Insiden yang terjadi sekitar pukul 08.00 waktu setempat ini langsung memicu aksi tanggap darurat besar-besaran. Yang membuat ngeri, lubang sedalam puluhan meter ini bukanlah kejadian kecil. Ia berhasil merobek jalan, memutus aliran listrik, dan merusak saluran air utama. Kabel listong yang putus dan air yang muncrat dari pipa yang bocor menambah suasana mencekam di lokasi kejadian.


Rantai Kerusakan yang Berawal dari Bawah Tanah

Lalu, apa yang sebenarnya terjadi di bawah permukaan jalan yang padat itu? Kerusakan ternyata tidak berhenti di jalan raya yang ambles. Tanah yang amblas tersebut seperti bola salju yang menggelinding, menyebabkan efek domino yang lebih parah.


Material tanah, beton, dan aspal yang runtuh itu langsung menjalar ke bawah, tepat ke arah proyek ambisius ibu kota Thailand: pembangunan stasiun MRT (Mass Rapid Transit) bawah tanah. Bayangkan pekerja di terowongan yang gelap tiba-tiba dihujani oleh reruntuhan dari atas kepala mereka. Sungguh situasi yang mengerikan dan nyaris seperti mimpi buruk.


Evakuasi Kilat: Syukur Tak Ada Korban Jiwa

Dengan kondisi yang tidak stabil dan ancaman amblesan lebih lanjut, keputusan untuk mengevakuasi warga sekitar dan menutup total area kejadian adalah langkah yang tepat. Rumah Sakit Vajira yang menjadi episentrum kejadian pun tentu saja siaga tinggi. Lalu lintas di kawasan strategis itu langsung dilumpuhkan.


Yang patut disyukuri, meskipun kejadiannya dramatis dan evakuasi dilakukan secara besar-besaran, laporan resmi menyatakan tidak ada korban jiwa dalam insiden ini. Ini adalah kabar baik di tengah kekacauan yang terjadi. Kesigapan pihak berwenang dalam mengisolasi area diduga menjadi kunci utama menghindari korban.

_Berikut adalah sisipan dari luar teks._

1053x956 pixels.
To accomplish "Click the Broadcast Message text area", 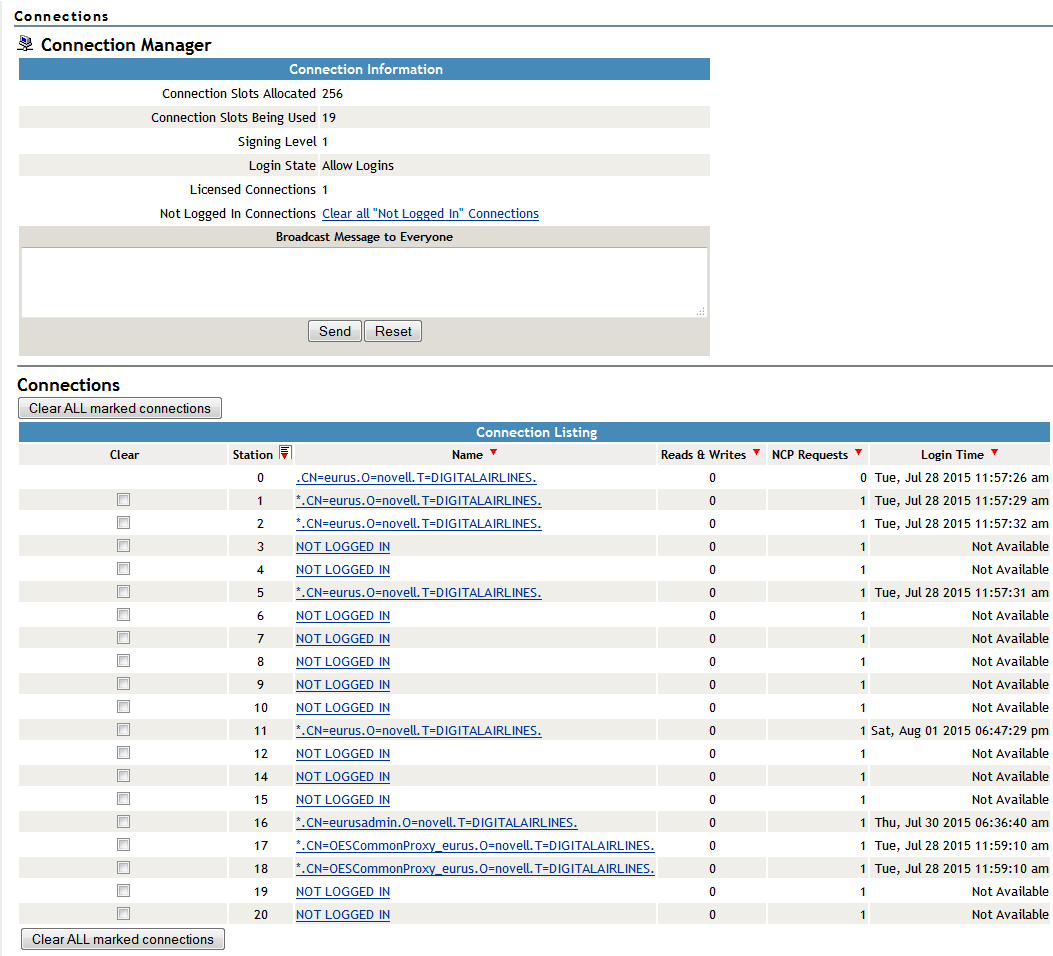I will coord(364,282).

Menguak Penyebab: Pipa Bocor dan Hujan yang Jadi Pemicu Utama

Lalu, apa penyebab di balik fenomena mengerikan ini? Apakah ini tanda-tanda alam atau kesalahan manusia? Menurut investigasi awal pejabat setempat, jawabannya adalah kombinasi dari keduanya. Penyebab utamanya adalah kebocoran pada pipa air berusia tua di bawah jalan tersebut.


Analoginya sederhana: bayangkan Anda meneteskan air ke atas sebuah gula batu. Tetesan demi tetesan itu lama-kelamaan akan melubangi dan melarutkan gula tersebut sampai ia hancur. Prinsip yang hampir sama terjadi di bawah tanah Bangkok.